> Given exercise
Starting at the line containing "Point to the up-arrow sign by the escalator" and ending at the line containing "[x=194, y=71]", rewrite those lines as a Markdown table with the columns No. and Line. Number each line and leave out the blank ones.

> Records supplied

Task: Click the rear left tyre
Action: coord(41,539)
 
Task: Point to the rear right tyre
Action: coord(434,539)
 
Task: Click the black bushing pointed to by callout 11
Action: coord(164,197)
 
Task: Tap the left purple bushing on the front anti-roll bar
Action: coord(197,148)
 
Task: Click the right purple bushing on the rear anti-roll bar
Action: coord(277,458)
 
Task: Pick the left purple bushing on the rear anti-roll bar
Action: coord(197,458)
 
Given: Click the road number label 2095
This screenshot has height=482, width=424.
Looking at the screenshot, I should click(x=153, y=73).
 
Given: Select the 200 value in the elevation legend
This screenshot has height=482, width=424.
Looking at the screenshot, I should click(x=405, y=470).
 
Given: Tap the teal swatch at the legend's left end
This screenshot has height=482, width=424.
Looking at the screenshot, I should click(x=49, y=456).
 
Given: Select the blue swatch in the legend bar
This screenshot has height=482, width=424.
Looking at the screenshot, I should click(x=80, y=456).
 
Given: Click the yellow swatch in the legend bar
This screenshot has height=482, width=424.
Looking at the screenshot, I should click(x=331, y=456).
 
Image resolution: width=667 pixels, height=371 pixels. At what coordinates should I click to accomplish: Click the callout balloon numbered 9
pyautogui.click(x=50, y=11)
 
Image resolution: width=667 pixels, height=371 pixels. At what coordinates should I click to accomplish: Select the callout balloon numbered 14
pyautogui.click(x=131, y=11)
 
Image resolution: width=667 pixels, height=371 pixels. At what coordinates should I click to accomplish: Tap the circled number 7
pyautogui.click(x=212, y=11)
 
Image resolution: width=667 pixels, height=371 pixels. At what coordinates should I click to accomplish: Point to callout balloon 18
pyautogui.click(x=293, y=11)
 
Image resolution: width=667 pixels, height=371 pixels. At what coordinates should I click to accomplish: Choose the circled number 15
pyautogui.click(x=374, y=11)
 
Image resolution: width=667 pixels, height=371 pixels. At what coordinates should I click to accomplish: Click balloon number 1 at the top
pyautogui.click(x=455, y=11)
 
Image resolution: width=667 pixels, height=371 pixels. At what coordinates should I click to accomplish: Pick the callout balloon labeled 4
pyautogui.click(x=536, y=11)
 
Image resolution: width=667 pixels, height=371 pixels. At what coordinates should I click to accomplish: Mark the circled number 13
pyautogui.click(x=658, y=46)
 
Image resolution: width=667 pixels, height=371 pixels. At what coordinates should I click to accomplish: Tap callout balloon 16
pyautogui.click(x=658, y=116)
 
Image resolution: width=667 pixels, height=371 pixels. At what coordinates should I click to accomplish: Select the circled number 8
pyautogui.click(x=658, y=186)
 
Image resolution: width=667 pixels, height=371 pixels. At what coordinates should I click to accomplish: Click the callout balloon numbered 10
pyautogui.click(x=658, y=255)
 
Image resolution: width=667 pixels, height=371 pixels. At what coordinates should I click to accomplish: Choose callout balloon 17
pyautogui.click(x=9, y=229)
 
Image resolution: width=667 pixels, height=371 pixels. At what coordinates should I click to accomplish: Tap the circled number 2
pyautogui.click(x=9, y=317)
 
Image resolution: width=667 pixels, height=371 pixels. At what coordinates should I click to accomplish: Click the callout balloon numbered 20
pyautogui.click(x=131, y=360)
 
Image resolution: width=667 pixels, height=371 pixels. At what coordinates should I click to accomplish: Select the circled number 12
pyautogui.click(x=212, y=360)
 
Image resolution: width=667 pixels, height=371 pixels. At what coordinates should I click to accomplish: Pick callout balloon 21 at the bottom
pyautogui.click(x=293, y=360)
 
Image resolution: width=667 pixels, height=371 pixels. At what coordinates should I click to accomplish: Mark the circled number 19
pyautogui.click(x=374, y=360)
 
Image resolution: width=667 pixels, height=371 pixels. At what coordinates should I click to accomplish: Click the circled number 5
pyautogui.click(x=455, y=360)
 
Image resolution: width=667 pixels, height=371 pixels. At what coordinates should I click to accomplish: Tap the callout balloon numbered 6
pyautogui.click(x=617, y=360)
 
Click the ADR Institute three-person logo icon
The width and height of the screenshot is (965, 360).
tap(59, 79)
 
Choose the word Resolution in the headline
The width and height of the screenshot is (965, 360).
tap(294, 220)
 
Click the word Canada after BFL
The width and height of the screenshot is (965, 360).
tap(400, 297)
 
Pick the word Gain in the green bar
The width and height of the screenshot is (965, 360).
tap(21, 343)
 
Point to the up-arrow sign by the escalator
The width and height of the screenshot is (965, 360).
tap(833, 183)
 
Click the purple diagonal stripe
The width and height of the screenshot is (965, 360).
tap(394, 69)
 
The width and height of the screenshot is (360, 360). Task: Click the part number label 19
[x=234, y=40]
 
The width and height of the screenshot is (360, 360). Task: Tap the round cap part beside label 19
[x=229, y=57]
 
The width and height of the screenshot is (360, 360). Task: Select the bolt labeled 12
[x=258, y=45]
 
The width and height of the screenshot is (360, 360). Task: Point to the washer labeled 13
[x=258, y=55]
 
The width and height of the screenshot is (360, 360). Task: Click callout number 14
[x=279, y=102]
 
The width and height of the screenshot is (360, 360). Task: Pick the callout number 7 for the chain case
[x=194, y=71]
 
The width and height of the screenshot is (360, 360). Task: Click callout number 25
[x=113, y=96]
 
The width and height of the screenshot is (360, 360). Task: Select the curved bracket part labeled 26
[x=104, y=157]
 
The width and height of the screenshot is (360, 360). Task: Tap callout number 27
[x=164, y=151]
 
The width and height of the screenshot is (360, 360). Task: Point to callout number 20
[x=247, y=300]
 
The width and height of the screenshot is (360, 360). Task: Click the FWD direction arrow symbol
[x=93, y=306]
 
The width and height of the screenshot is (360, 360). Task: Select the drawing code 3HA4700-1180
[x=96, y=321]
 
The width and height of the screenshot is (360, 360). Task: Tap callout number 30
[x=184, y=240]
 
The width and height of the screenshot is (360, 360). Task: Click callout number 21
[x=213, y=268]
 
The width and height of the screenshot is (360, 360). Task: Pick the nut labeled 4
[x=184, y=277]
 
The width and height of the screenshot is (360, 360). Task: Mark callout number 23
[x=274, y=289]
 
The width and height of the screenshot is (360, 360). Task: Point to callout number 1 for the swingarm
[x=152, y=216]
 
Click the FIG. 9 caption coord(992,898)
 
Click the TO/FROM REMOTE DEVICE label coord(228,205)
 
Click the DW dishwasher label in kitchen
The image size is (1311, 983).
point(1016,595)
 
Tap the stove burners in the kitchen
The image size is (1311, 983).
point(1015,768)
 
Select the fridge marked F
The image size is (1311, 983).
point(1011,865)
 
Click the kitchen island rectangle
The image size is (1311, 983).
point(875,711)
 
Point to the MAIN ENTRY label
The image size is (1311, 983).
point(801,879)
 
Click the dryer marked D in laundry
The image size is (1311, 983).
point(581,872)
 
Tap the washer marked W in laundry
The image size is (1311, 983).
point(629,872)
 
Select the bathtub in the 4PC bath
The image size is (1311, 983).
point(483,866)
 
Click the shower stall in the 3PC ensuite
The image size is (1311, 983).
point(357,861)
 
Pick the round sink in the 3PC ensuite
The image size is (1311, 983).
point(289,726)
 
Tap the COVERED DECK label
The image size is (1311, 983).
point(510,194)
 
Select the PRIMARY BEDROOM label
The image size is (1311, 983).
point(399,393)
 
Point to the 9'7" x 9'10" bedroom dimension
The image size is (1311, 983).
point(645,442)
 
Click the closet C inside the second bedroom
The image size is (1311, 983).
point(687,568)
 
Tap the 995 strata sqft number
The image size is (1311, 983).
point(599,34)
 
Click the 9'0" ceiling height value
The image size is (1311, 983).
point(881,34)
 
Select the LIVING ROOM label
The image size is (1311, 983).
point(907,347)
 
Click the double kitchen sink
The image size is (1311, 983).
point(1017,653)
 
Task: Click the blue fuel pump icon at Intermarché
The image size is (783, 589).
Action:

> Finished task
| No. | Line |
|---|---|
| 1 | Point to the up-arrow sign by the escalator |
| 2 | The width and height of the screenshot is (965, 360). |
| 3 | tap(833, 183) |
| 4 | Click the purple diagonal stripe |
| 5 | The width and height of the screenshot is (965, 360). |
| 6 | tap(394, 69) |
| 7 | The width and height of the screenshot is (360, 360). Task: Click the part number label 19 |
| 8 | [x=234, y=40] |
| 9 | The width and height of the screenshot is (360, 360). Task: Tap the round cap part beside label 19 |
| 10 | [x=229, y=57] |
| 11 | The width and height of the screenshot is (360, 360). Task: Select the bolt labeled 12 |
| 12 | [x=258, y=45] |
| 13 | The width and height of the screenshot is (360, 360). Task: Point to the washer labeled 13 |
| 14 | [x=258, y=55] |
| 15 | The width and height of the screenshot is (360, 360). Task: Click callout number 14 |
| 16 | [x=279, y=102] |
| 17 | The width and height of the screenshot is (360, 360). Task: Pick the callout number 7 for the chain case |
| 18 | [x=194, y=71] |